O Estado do Rio de Janeiro por meios da Secretaria Estadual de Educação investiga afastamentos e faltas de professores por meio de atestados médicos, e também vai analisar todas as justificativas apresentadas pelos docentes que faltaram nos últimos meses. Em março, 7.871 professores indicaram algum motivo para se ausentar da sala de aula. O número é superior a fevereiro, que registrou 4.676 faltas justificadas. Caso a caso sera avaliado e os professores que faltaram com a verdade podem sofrer descontos no contra-cheque. Os diretores de escola que forem coniventes com os faltosos também correm risco de sofrer punições.Problemas com a voz são uma das principais causas de afastamento .Durante a licença-médica, o professor recebe o seu salário integralmente, independente do período de afastamento. De acordo com os dados apresentados pela Secretaria Educação, há redução de licenças nos períodos de férias, como janeiro e julho. Para suprir a licença-médica existem 7,8 mil professores fazendo hora-extra.

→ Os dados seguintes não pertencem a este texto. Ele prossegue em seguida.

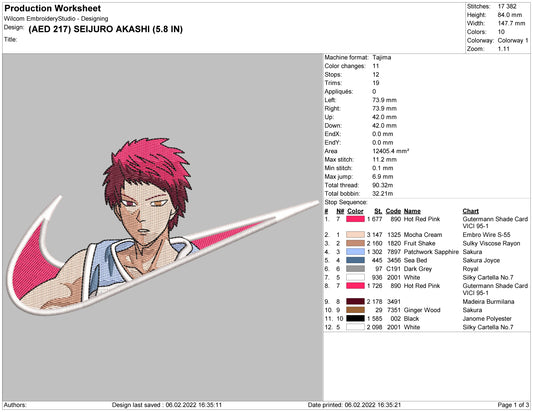Click the St. column header

(378, 211)
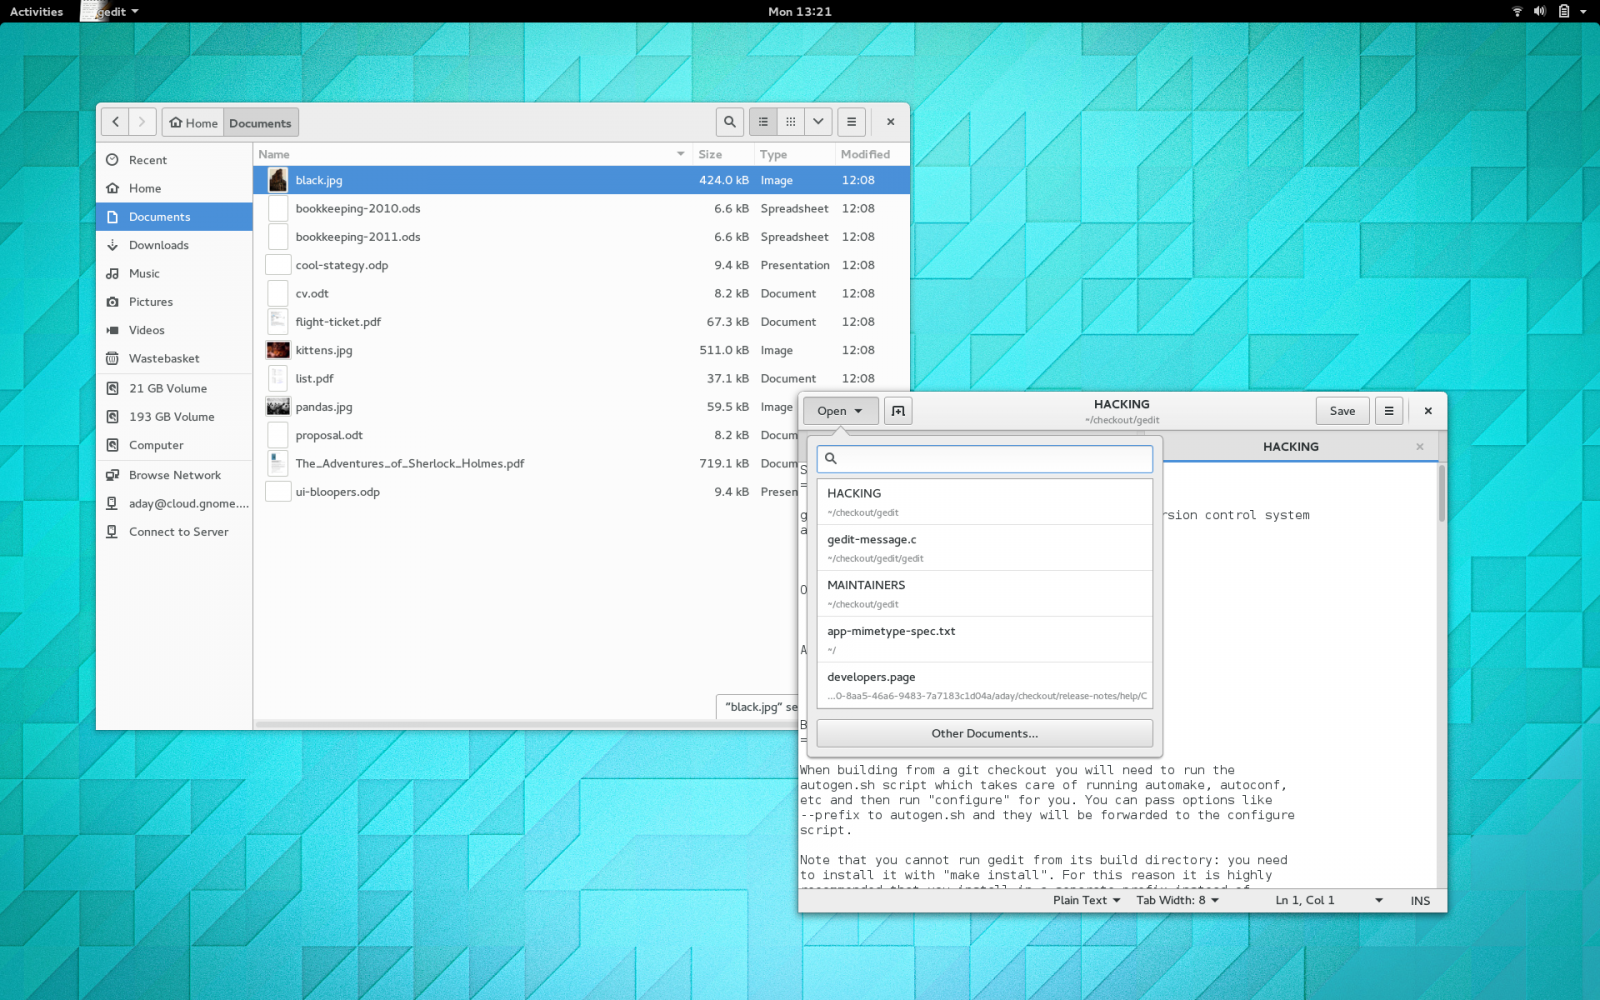Open Downloads folder in sidebar

(x=158, y=245)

Já os professores que não apresentaram qualquer desculpa somaram 3.798 em março e 2.866 em fevereiro deste ano. Estes já tiveram os dias não trabalhados descontados de seus contracheques.
A Secretaria Estadual de Saúde será responsável por analisar os atestados. Não está descartada a convocação do médico para explicar, no Conselho Regional de Medicina (CRM), os motivos para concessão de tantos documentos. Já o professor poderá passar por sindicância para dar esclarecimentos. O mesmo procedimento pode ser adotado para o docente que apresenta sempre a mesma desculpa para faltar.